TASK: Once you reach the line with "Click the Windows", transcribe it and every line after it to the end of the records, exactly, but not the pictures.

DATASET RECORDS:

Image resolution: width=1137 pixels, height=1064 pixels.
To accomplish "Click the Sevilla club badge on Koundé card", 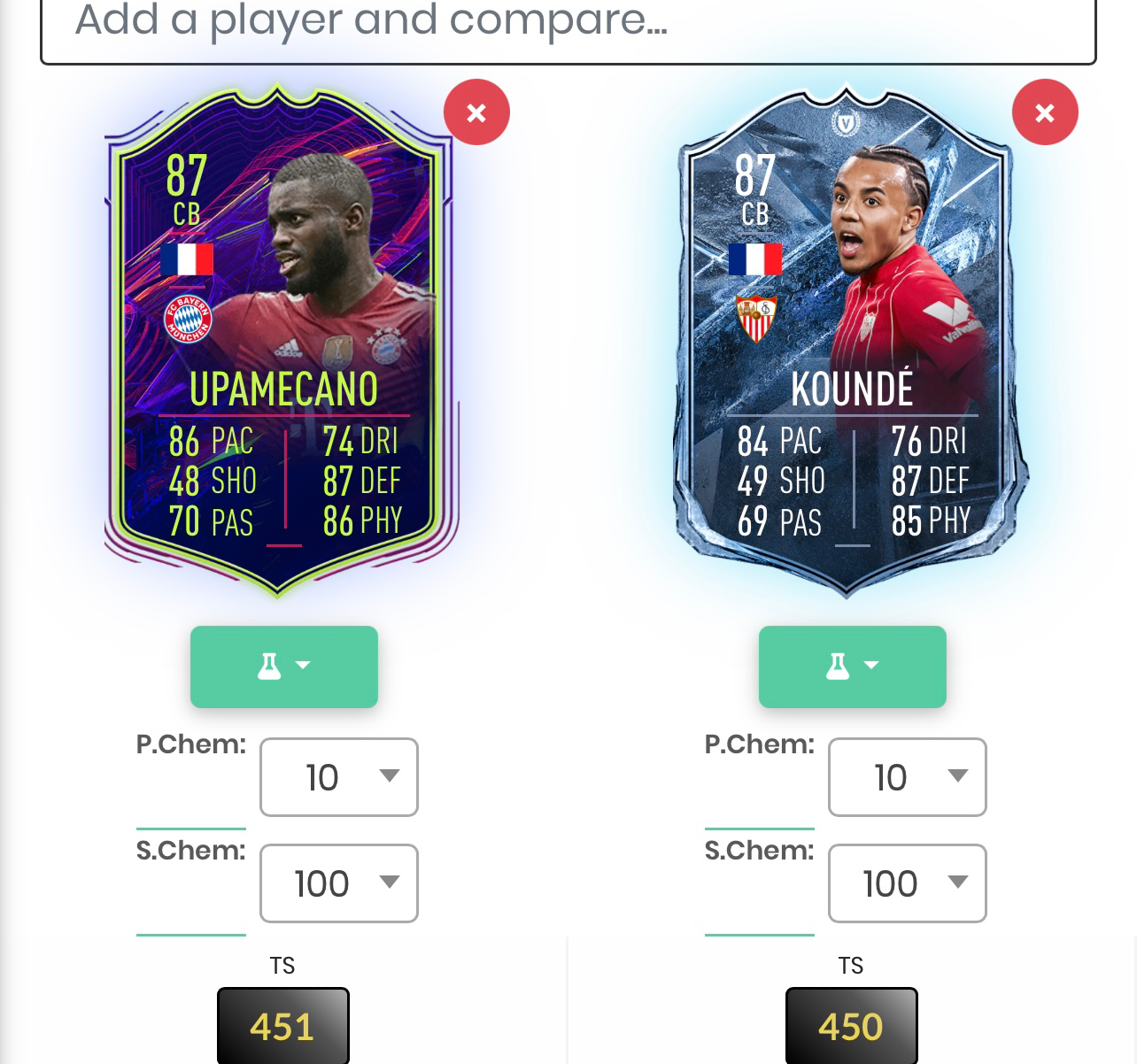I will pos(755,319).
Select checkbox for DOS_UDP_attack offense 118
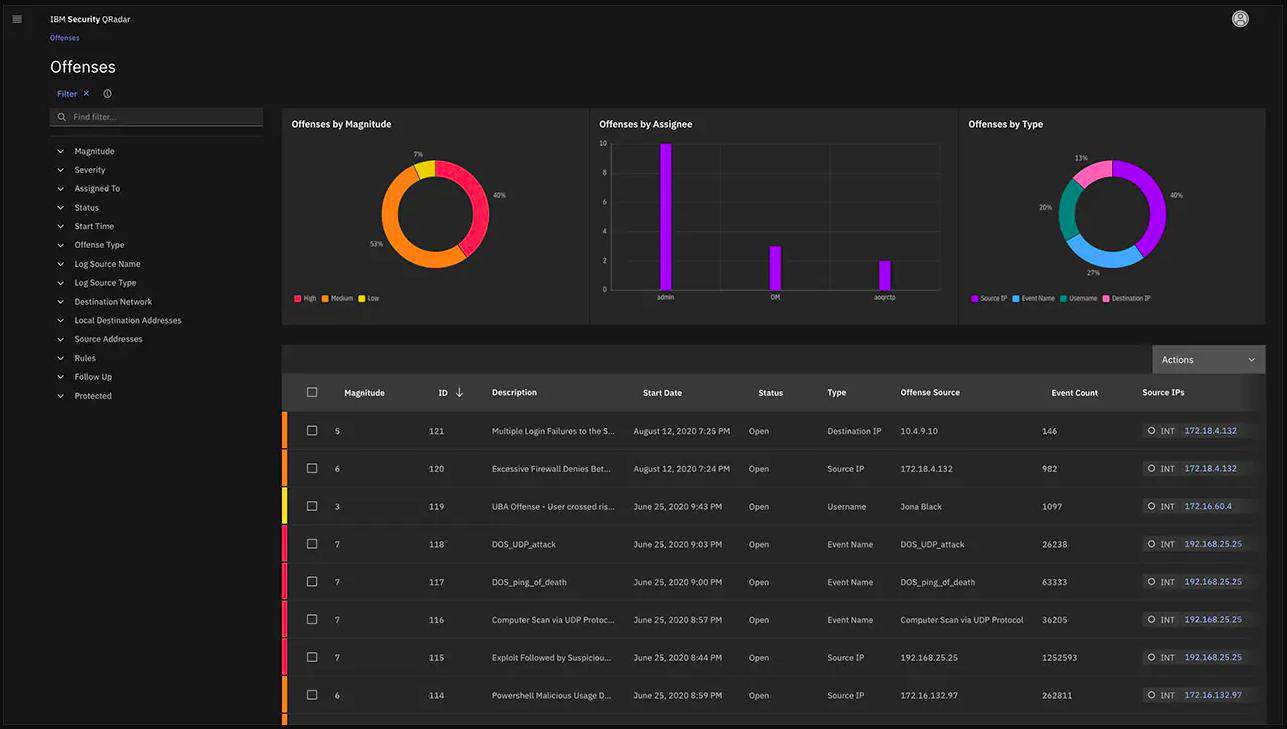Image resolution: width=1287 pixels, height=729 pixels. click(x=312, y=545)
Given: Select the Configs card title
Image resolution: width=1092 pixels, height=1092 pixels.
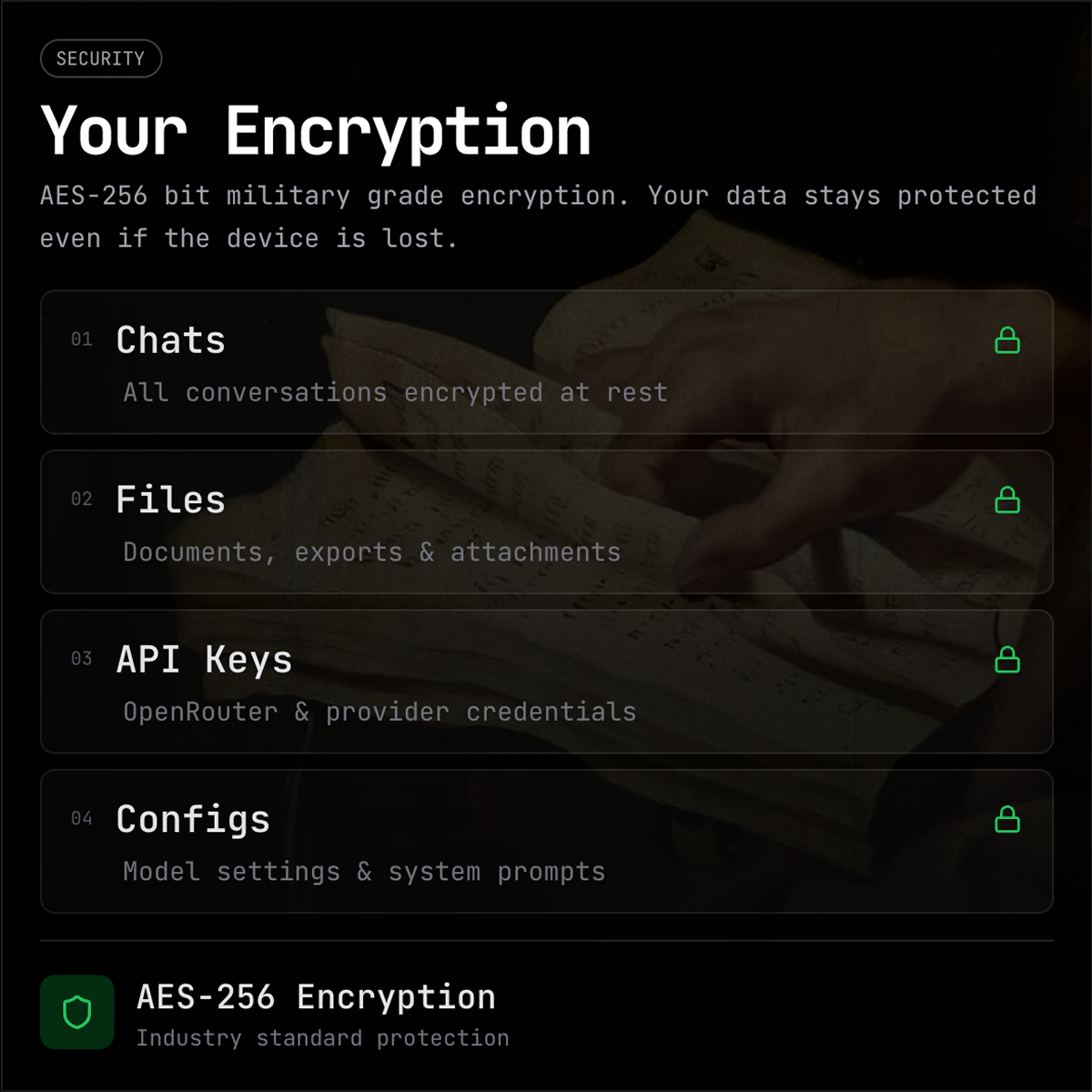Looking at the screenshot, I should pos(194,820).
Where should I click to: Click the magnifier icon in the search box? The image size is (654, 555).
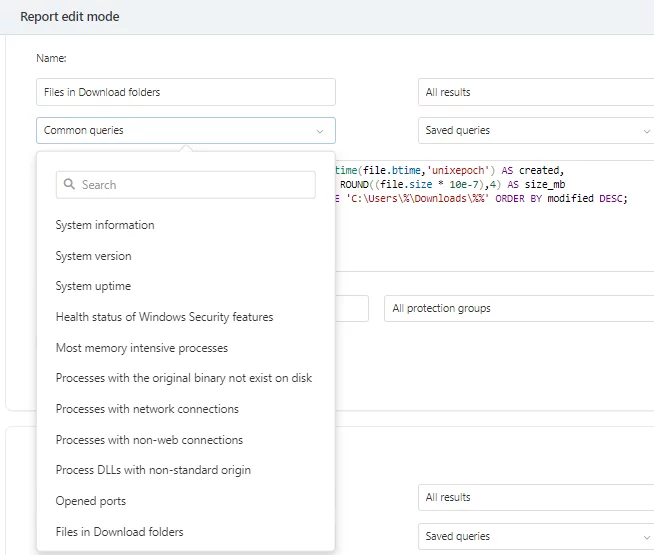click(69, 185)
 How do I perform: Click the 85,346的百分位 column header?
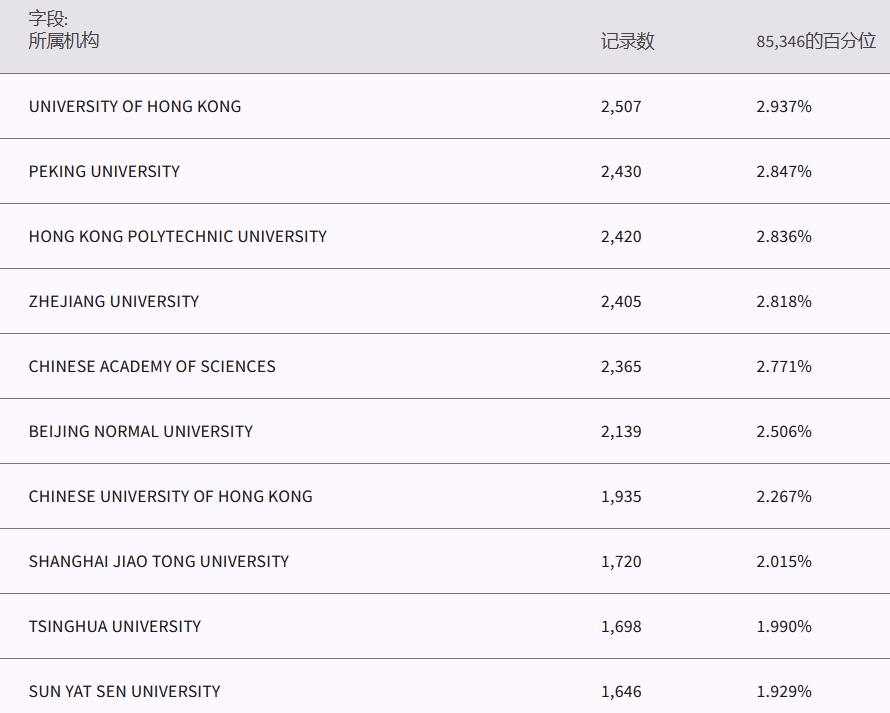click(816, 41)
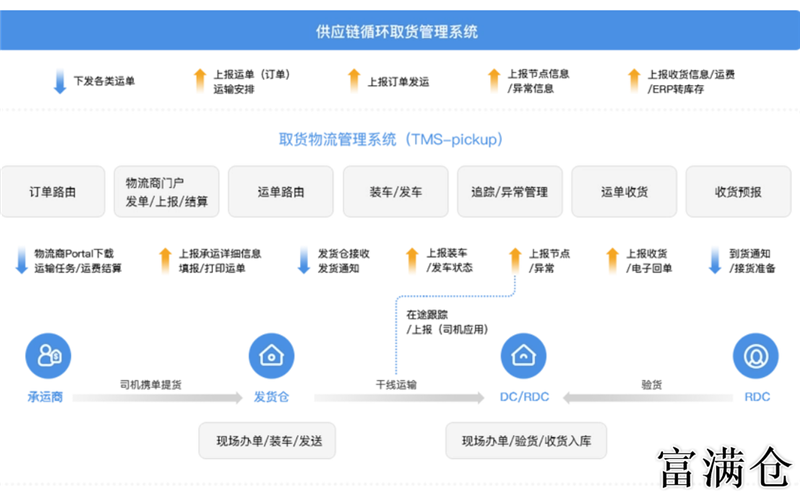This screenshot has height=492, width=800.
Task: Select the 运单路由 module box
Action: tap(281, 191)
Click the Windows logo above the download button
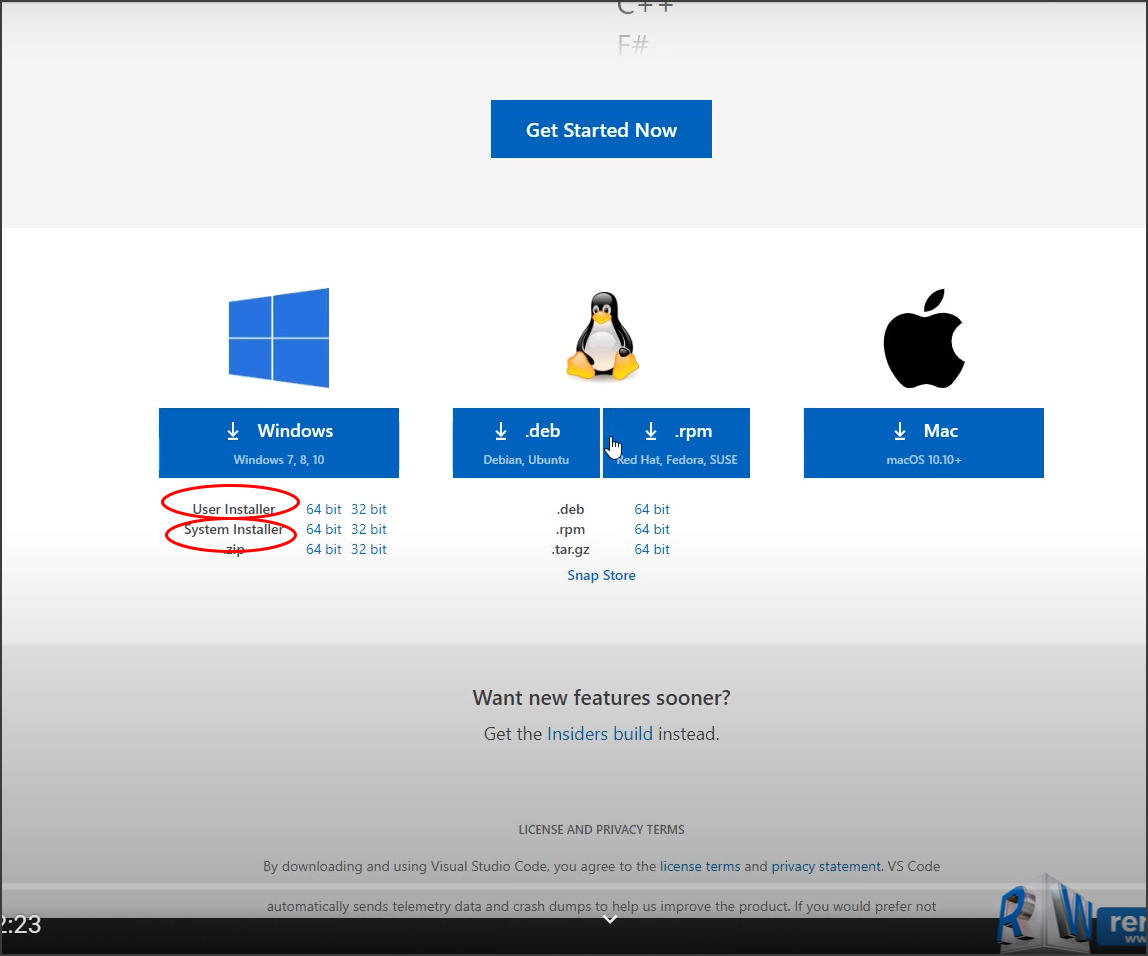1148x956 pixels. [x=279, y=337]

WORKED SOLUTION:
Click the Windows logo above the download button
1148x956 pixels. [x=279, y=337]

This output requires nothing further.